Pinetop-Lakeside Town Hall

The new Pinetop-Lakeside Town Hall is located at 325 White Mountain Boulevard.

PINETOP LAKESIDE — On July 2, a federal appeals court reinstated two of five counts initially thrown out by Arizona District Court Judge Susan Bolton in an employment-related case brought by Johnny G. Mack against the town . Named in the suit are a former elected official and staff who then served as mayor, town manager, public works director and a town employee. Two judges of the three-judge appellate panel of the Ninth Circuit Court of Appeals in San Francisco agreed that the grant of summary judgment in October, 2017 was proper as to three counts, but reversed the judge’s ruling on two others and sent them back to the trial court.

In 2016, Mack filed his complaint alleging a hostile work environment regarding race, infliction of emotional distress and three claims for retaliation against some or all the defendants. Mack is African American with a Native American wife. It is alleged that he is terrified of snakes — a significant point described below. He claims that the former director of the town’s public works department, Kenneth Patterson, used racial slurs in Mack’s presence such as characterizing certain machinery repairs as having been “n-rigged” and “afro-engineered” and described Natives as “dirty Indians.”

Mack not only sued the individuals, but also their spouses. Arizona is a community property state meaning that any assets or liabilities incurred during the marriage is shared by the spouses. By suing both, if the plaintiff wins, he or she can collect from community property, not just the half that belongs to one of them.

Besides the racial slurs, Mack claims that a high school buddy of Patterson, an employee named David Davis, hid a garter snake in Mack’s street sweeper and told Mack to go get a spray bottle from a compartment of the sweeper, which resulted in Mack unwittingly grabbing the snake. Mack says that while Patterson and Davis were both laughing about it, Mack began having chest pains and suffered a heart attack, says his cardiologist. At the time, he was 58 years old and in poor health. Mack claims that Patterson knew what Davis was planning and didn’t stop it.

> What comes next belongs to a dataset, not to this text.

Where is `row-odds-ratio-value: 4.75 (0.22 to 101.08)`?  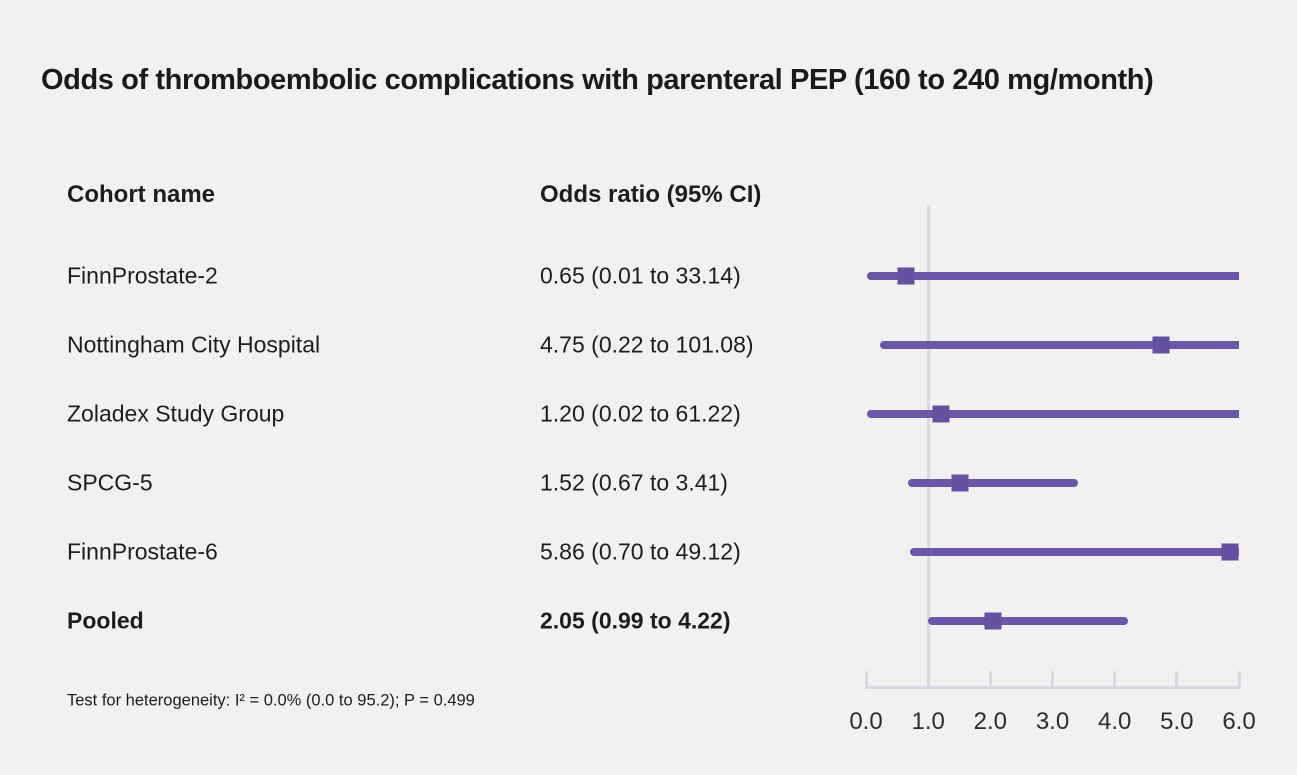
row-odds-ratio-value: 4.75 (0.22 to 101.08) is located at coordinates (647, 344).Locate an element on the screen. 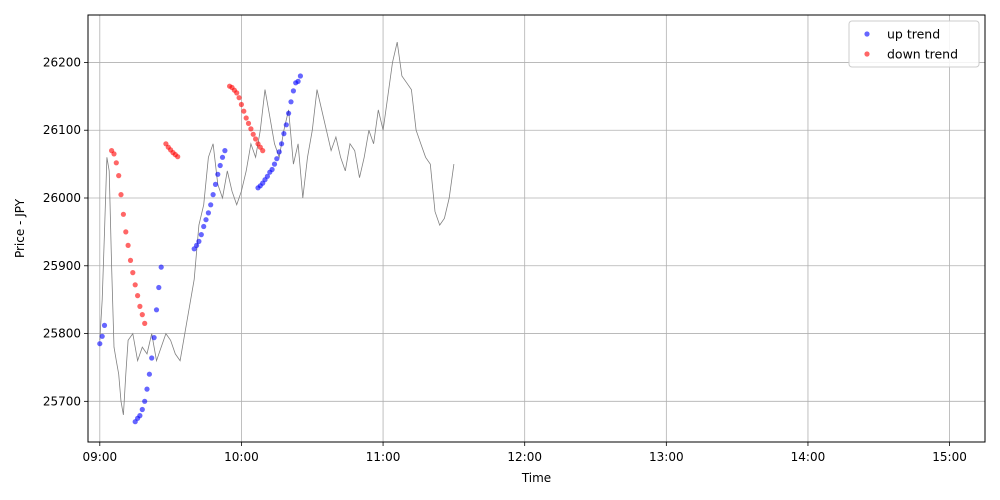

Mack sued, alleging that the town and various combinations of the defendants, in violation of federal law, created a hostile work environment, retaliated against him for reporting the incidences, and under Arizona law, for intentionally inflicting emotional distress on him with the snake incident. The suit does not specify an amount of damages sought, but Mack’s February, 2106 Notice Of Claim to the town (a precurser to the lawsuit) asks for $2 million.

The rules of civil procedure allow a court to grant “summary judgment” to either side if there is no material facts in dispute, if there is nothing for a jury to decide regarding the facts of a dispute. For example, say a driver sues another driver for injuries caused by running a red light. The defense produces evidence that the person who was sued wasn’t driving the car. If that can’t be refuted, defendant wins “as a matter of law” because the law says the one responsible is the one who drove through a red light.

In Mack’s case, defendants argued that there wasn’t any retaliation for Mack reporting the incidents; in fact, Patterson was reprimanded and got a two week suspension for the slurs, and Mack suffered no adverse effects to his employment. The judge agreed, and the appeals court said she was right when she gave the defendants summary judgment and threw out those three retaliation-related claims.

However, with regard to the other two counts, Mack requested and is entitled to a jury trial. The appeals court found that there were material facts in dispute that a jury, not the judge, has to figure out with regard to the hostile work environment.

The appeals court wrote that “Because Patterson used such severely offensive language in the presence of an African American person three times within one year, a reasonable jury could conclude that Mack’s environment was objectively and subjectively hostile,” but they removed Davis from that count because he didn’t make any racial slurs and there wasn’t evidence of a racial motive with the snake incident.

Likewise, with regard to the emotional distress issue, the court said that “reasonable minds could differ” as to whetter the snake incident by Davis was a harmless prank or amounts to “extreme and outrageous conduct,” which would entitle Mack to damages. Notice that the court didn’t decide these issues — it’s not the court’s job to do that. They sent those counts back to the trial court for a jury to decide, and the town is still on the hook.